TASK
Begin at the line below that has "At what coordinates" and stop after the line that has "Toggle the Clean". Please restate only those lines, word for word.

* * * *

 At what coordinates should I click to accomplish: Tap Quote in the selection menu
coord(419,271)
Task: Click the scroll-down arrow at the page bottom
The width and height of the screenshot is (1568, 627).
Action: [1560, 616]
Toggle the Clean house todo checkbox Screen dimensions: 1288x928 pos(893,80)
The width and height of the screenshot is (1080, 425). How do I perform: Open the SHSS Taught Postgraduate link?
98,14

* * * *

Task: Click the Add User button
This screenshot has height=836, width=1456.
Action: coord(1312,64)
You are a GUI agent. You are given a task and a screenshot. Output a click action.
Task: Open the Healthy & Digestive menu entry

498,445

* * * *

TASK OUTPUT
 At what coordinates should I click to accomplish: Tap Quote in the selection menu
coord(419,271)
Task: Click the scroll-down arrow at the page bottom
The width and height of the screenshot is (1568, 627).
Action: [1560, 616]
Toggle the Clean house todo checkbox Screen dimensions: 1288x928 pos(893,80)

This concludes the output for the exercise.